▶ **PASSAGE**:
^^^^^^^^
See your GP immediately or visit the nearest accident and emergency (A&E) department if you think your child may have Reye's syndrome
If your child has taken aspirin, inform your GP or the healthcare professionals that treat your child.
Ruling out other conditions
As Reye's syndrome is such a rare condition, the first stage of diagnosis is to rule out other conditions that can cause similar symptoms. For example:
- meningitis - an infection of the meninges (the protective membranes that surround the brain and spinal cord)
- blood poisoning - a bacterial infection of the blood
- encephalitis - inflammation of the brain
Inherited metabolic disorders
An inherited metabolic disorder affects the chemical reactions taking place in your body. If you have a defect in one of these chemical reactions, it can cause a build-up of one type of chemical and a shortage of another type of chemical, leading to symptoms similar to those of Reye's syndrome.
The build-up of a chemical can have a toxic effect. Or you may have a shortage of a chemical vital for your normal body functions. It is therefore important that the correct diagnosis is made so that appropriate treatment can be started as soon as possible.
^^^^^^^^
▶ **TO DO**:
a - According to the Reye's syndrome passage, what is the first stage of diagnosis?
b - Resume the Reye's syndrome passage, picking up right after its last sentence.
The listing that follows comes from a separate source and is unrelated to the Reye's syndrome passage.

▶ **SOURCE DATA**:
^^^^^^^^
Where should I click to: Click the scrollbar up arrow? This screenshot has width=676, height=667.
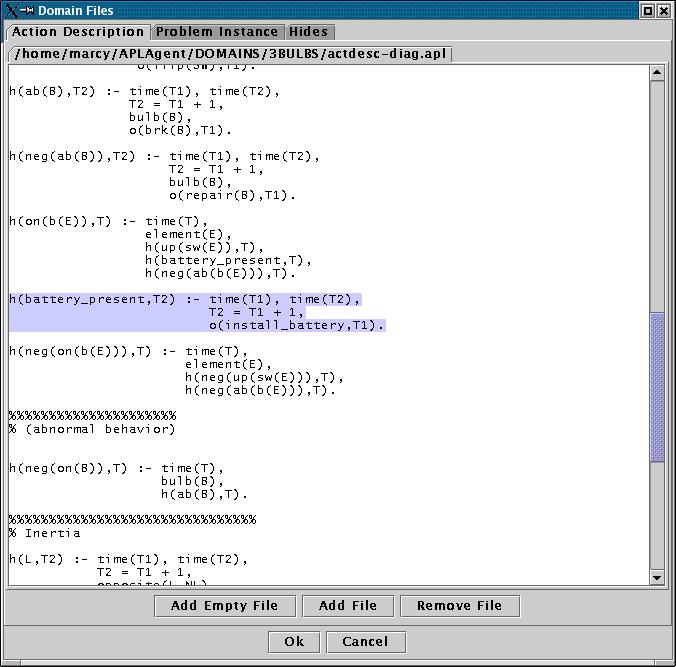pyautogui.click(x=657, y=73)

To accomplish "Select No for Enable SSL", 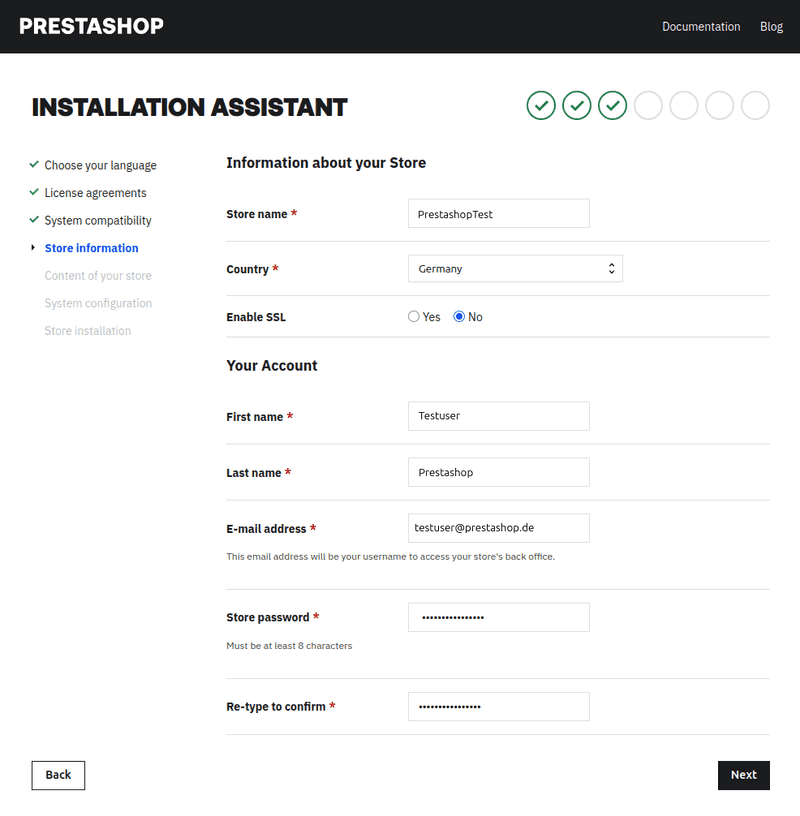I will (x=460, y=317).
^^^^^^^^
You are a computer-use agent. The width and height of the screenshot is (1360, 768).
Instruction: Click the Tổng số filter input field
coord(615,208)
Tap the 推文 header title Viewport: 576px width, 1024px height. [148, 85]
^^^^^^^^
▶ **ANSWERS GIVEN**:
a - Ruling out other conditions that can cause similar symptoms.

b -
There will also be long-term implications for the management of the condition, such as dietary restrictions, in order to prevent further 'Reye-like' episodes occurring. Genetic counselling may be recommended, as future pregnancies or existing siblings may be affected.
The most common example of one of these inherited metabolic disorders is medium chain acyl dehydrogenase deficiency (MCADD).
During the first stage of diagnosis, blood tests and urine tests should be carried out to determine whether there is a build-up of toxins or bacteria in the blood, and to check whether the liver is functioning normally.
Special tests may be undertaken to measure the presence or absence of certain chemicals that could indicate an inherited metabolic disorder rather than Reye's syndrome.
Other tests that may be recommended include:
These procedures are briefly described below.
A computerised tomography (CT) scan, which produces detailed images of the body, may be used to check the pressure level in the brain.
The CT scan may be followed by a lumbar puncture. This involves taking a sample of cerebrospinal fluid (CSF) from the base of the spine and checking to see if it has bacteria or viruses. CSF is the fluid that surrounds and protects the brain and spinal cord.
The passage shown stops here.